## What to do
Leaving out the pictures, print exactly the lines from the one holding "The image size" to the last line of the entries below, both included, and nothing more.

===============

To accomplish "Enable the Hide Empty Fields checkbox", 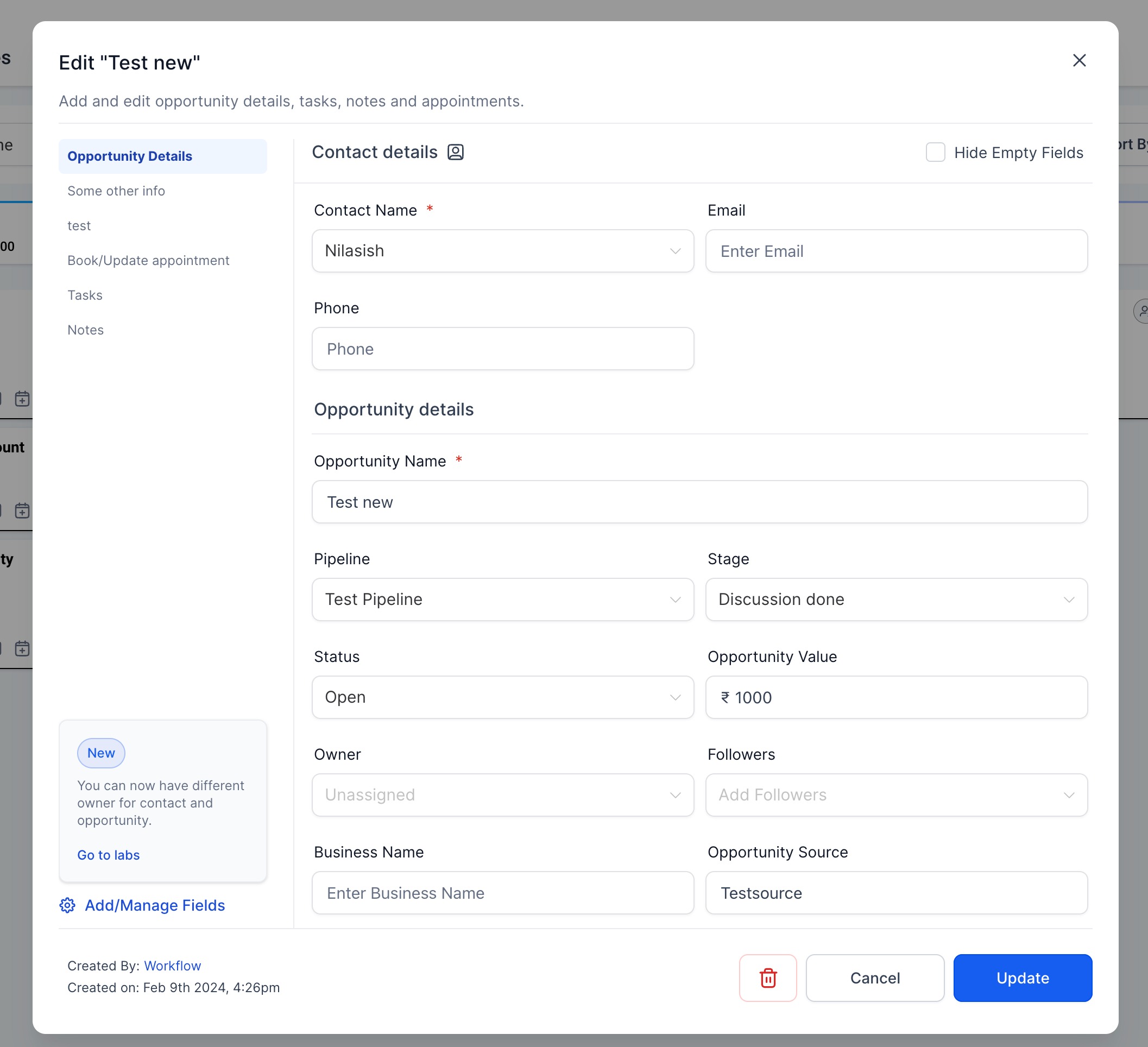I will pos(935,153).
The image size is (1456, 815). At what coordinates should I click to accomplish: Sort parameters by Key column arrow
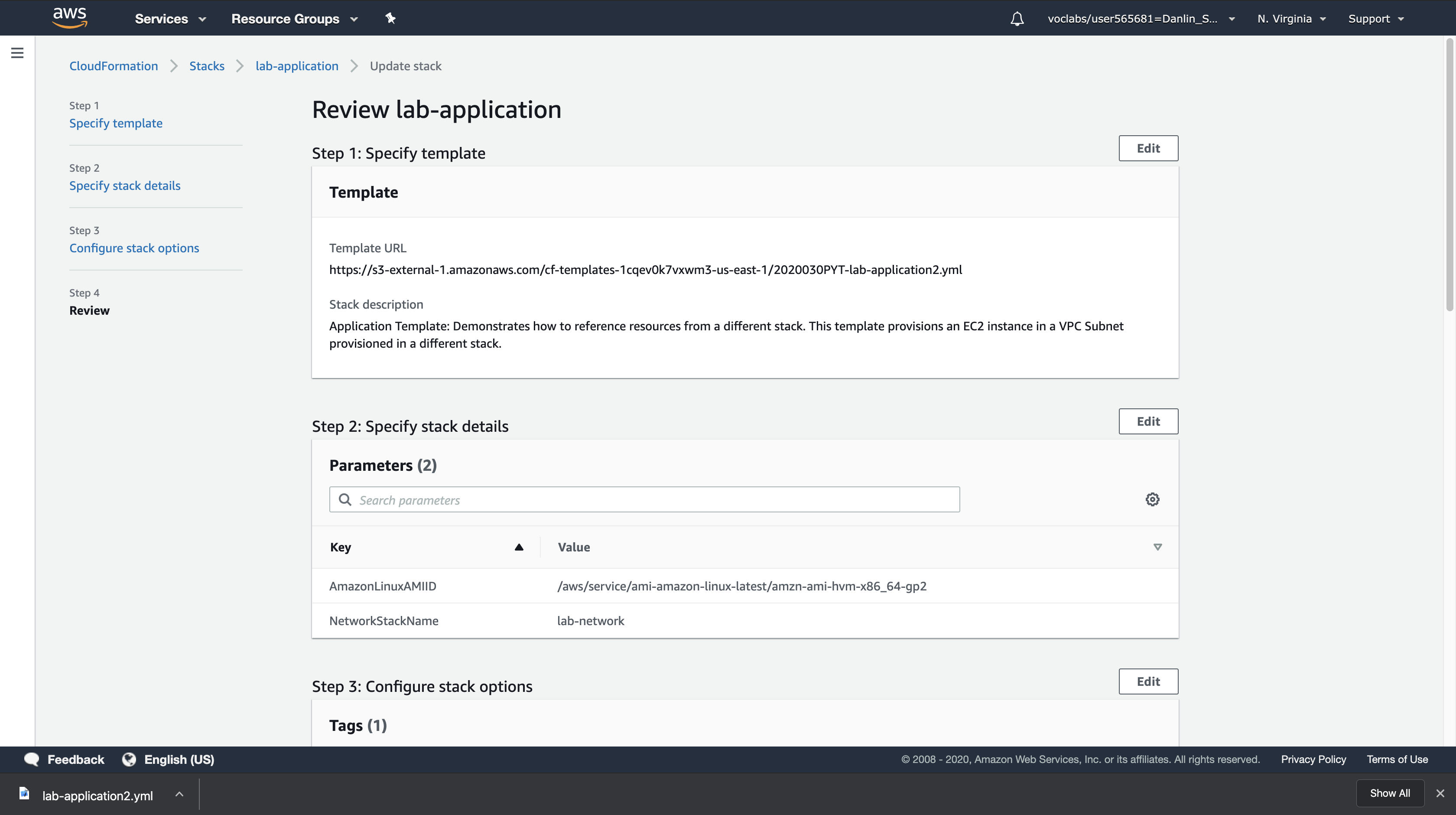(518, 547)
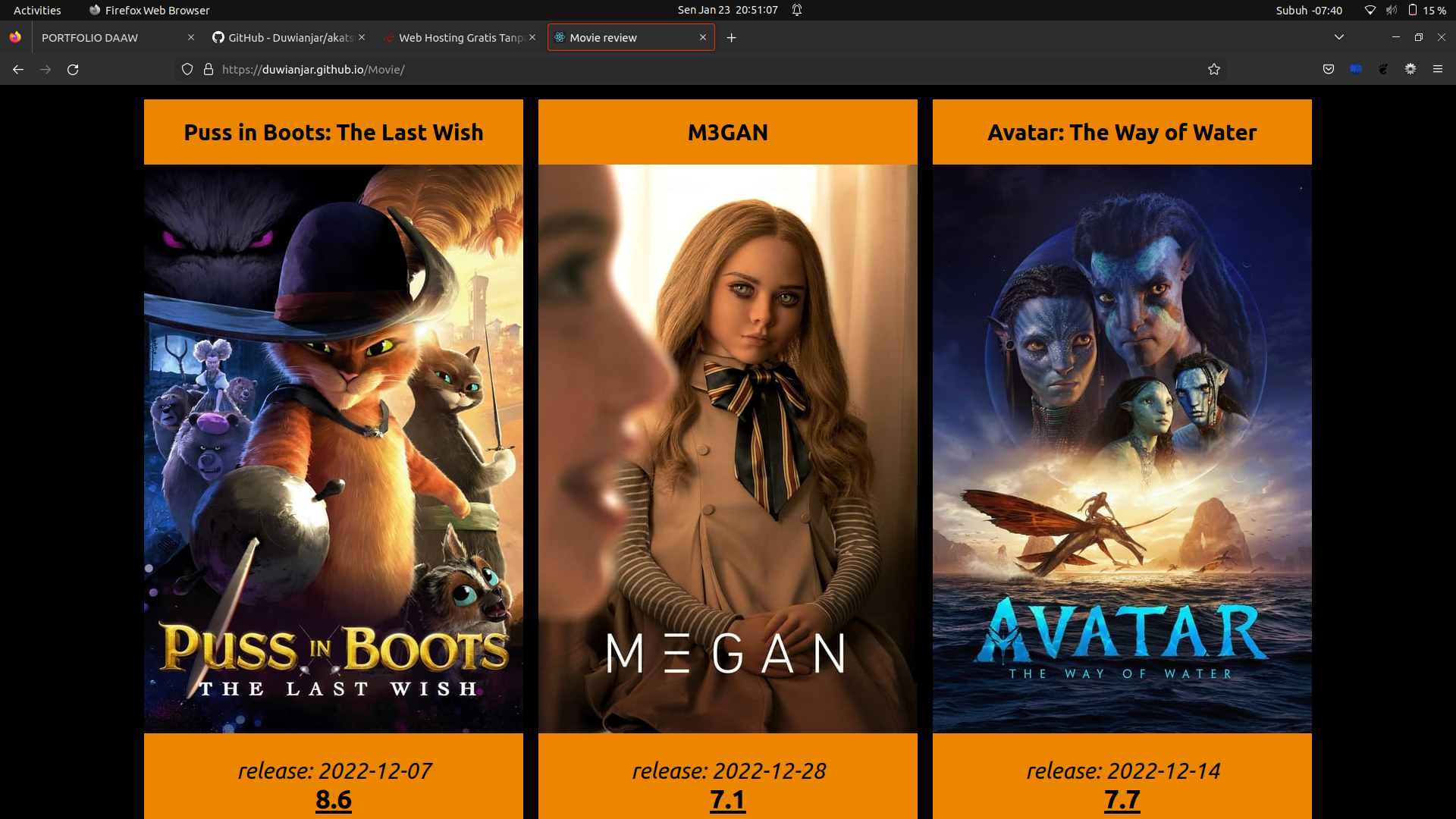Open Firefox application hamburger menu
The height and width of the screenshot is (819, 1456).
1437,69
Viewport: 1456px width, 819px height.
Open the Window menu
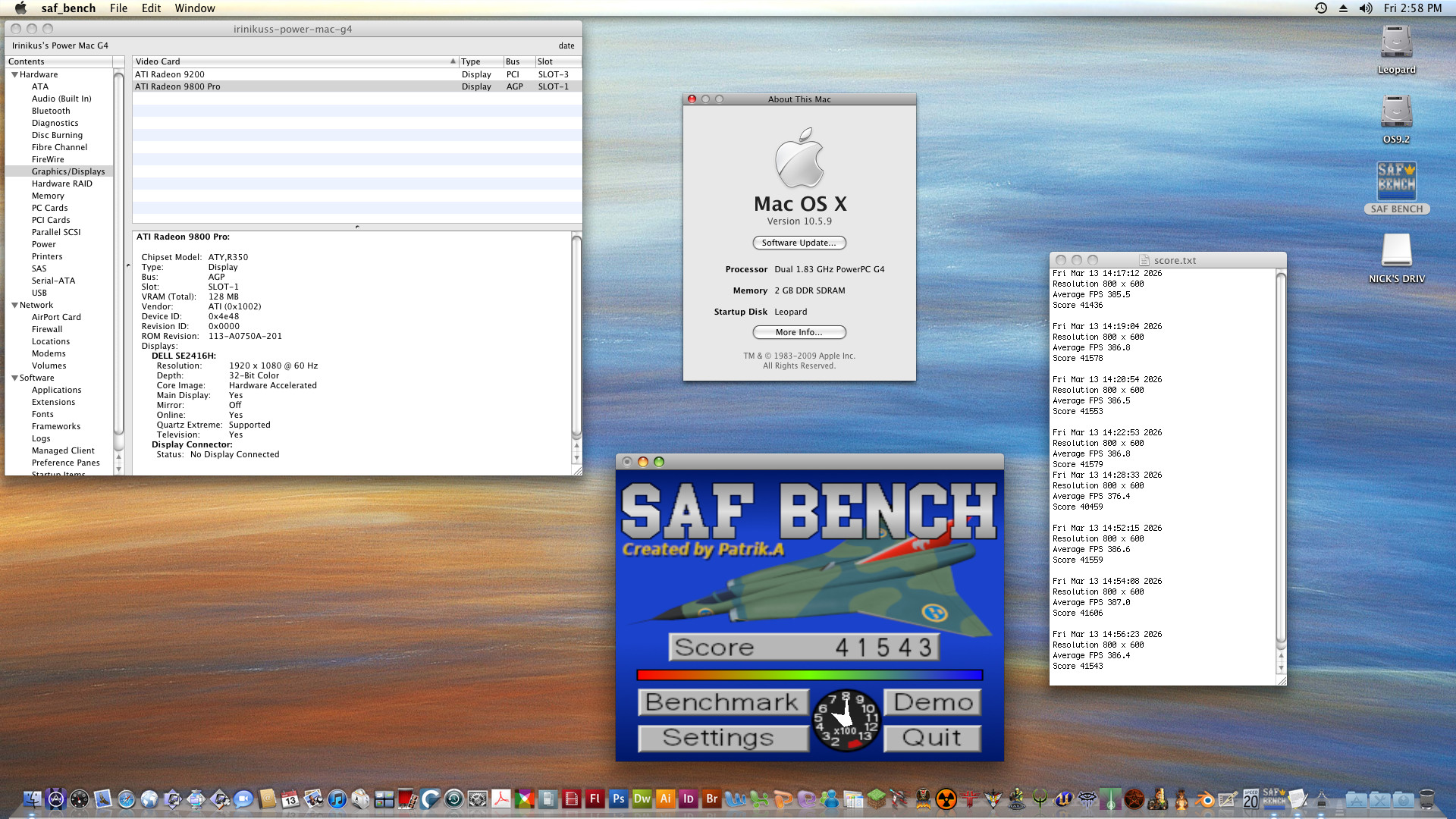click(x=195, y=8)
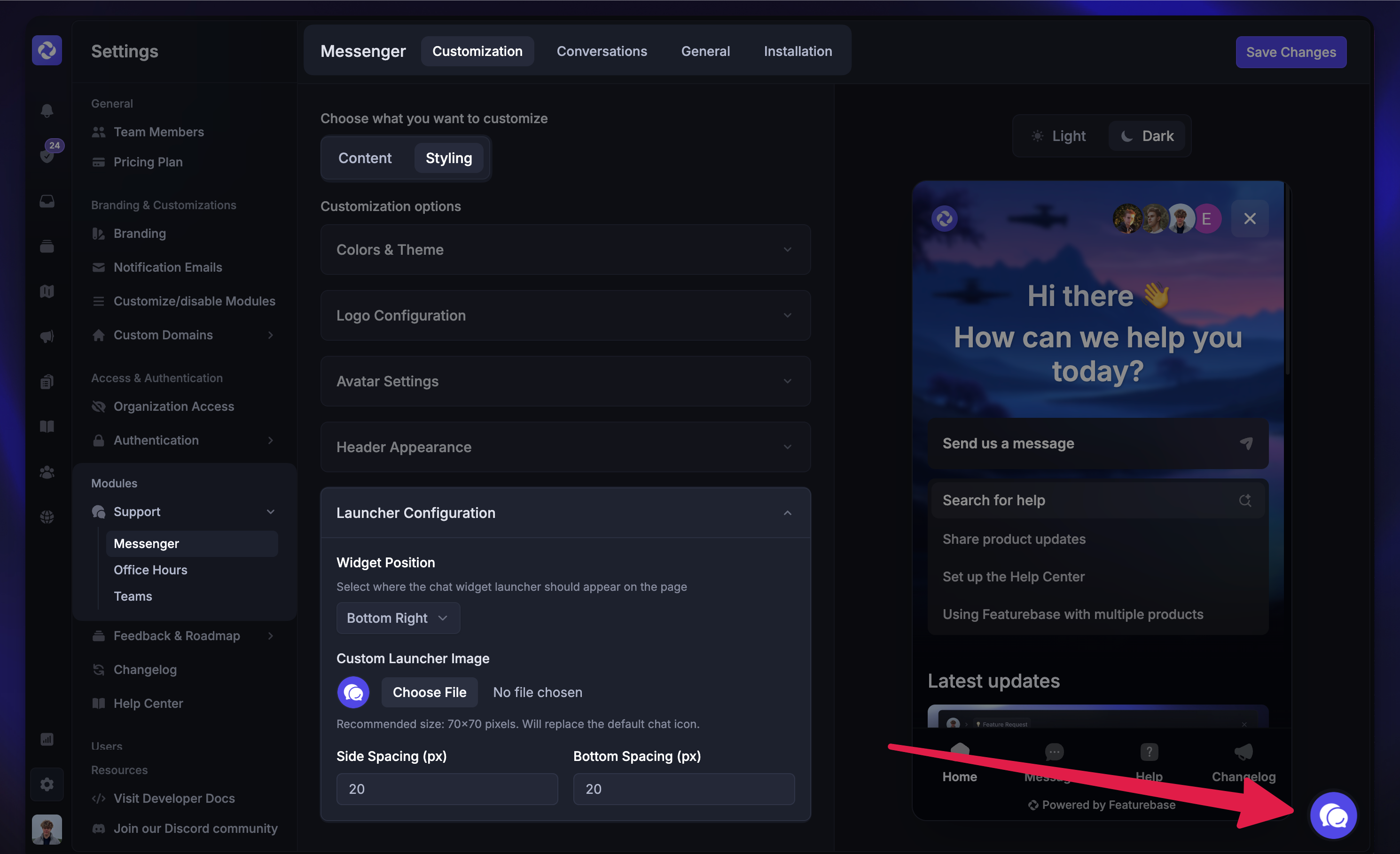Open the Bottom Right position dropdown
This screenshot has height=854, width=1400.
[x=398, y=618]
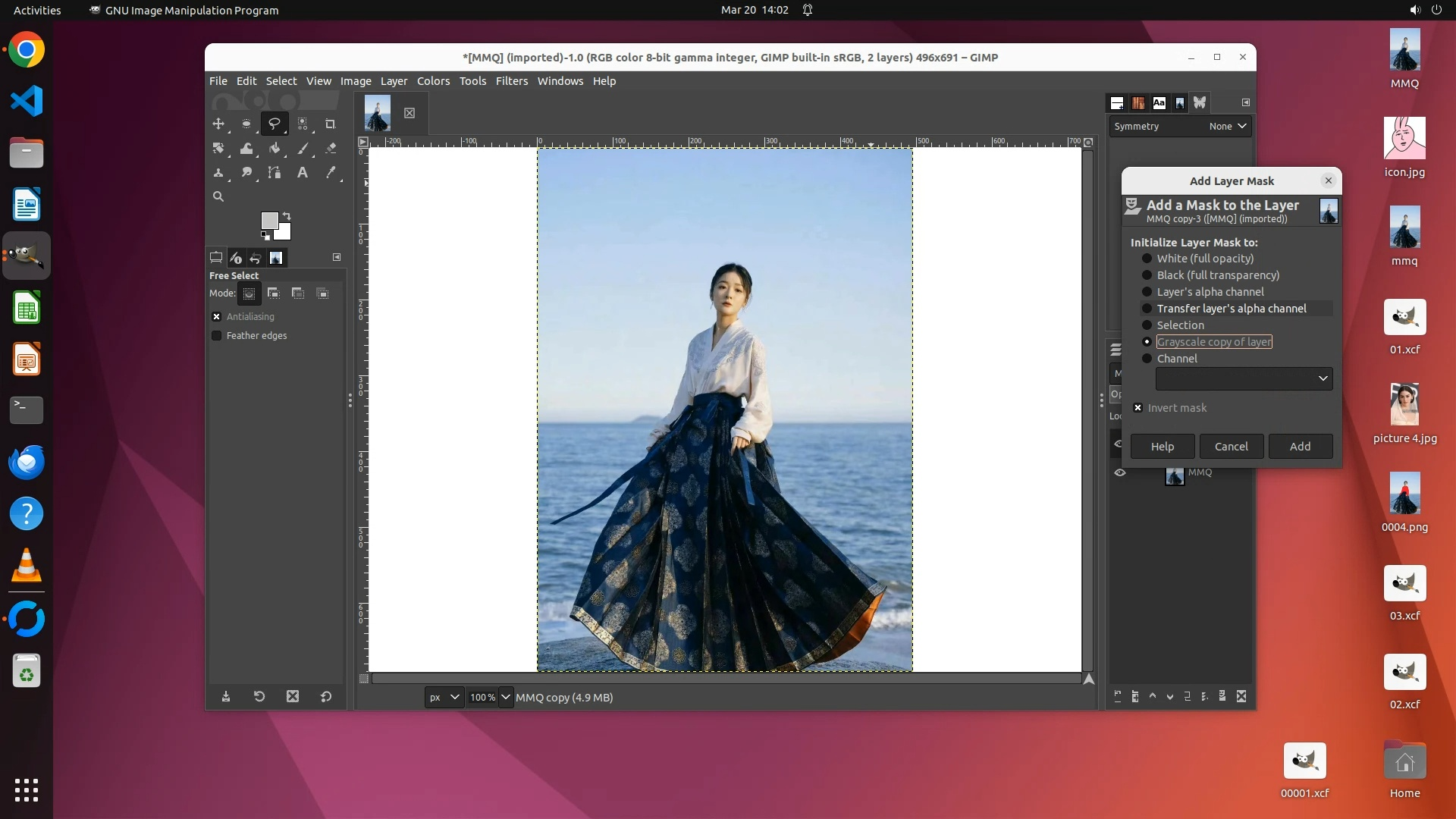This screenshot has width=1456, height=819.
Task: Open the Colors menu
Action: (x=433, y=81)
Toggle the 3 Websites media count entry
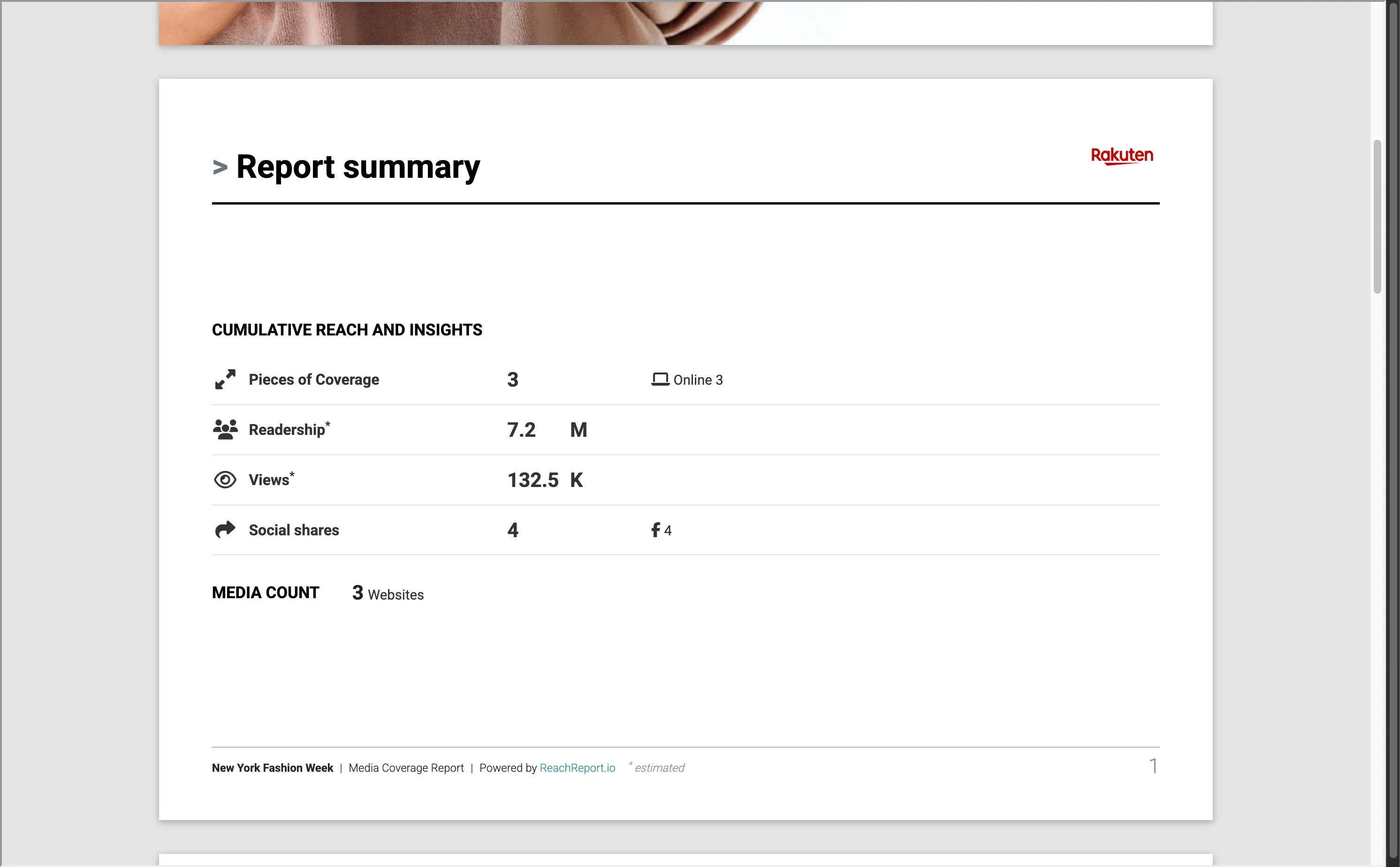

===============

## Worked solution
The image size is (1456, 815). At what coordinates should I click to accomplish: Sort parameters by Key column arrow
(518, 547)
Open Firefox application hamburger menu
The height and width of the screenshot is (819, 1456).
1437,69
Viewport: 1456px width, 819px height.
Open the Window menu
click(x=195, y=8)
Open the Bottom Right position dropdown
This screenshot has height=854, width=1400.
[x=398, y=618]
This screenshot has width=1456, height=819.
Task: Open the Colors menu
Action: (x=433, y=81)
Toggle the 3 Websites media count entry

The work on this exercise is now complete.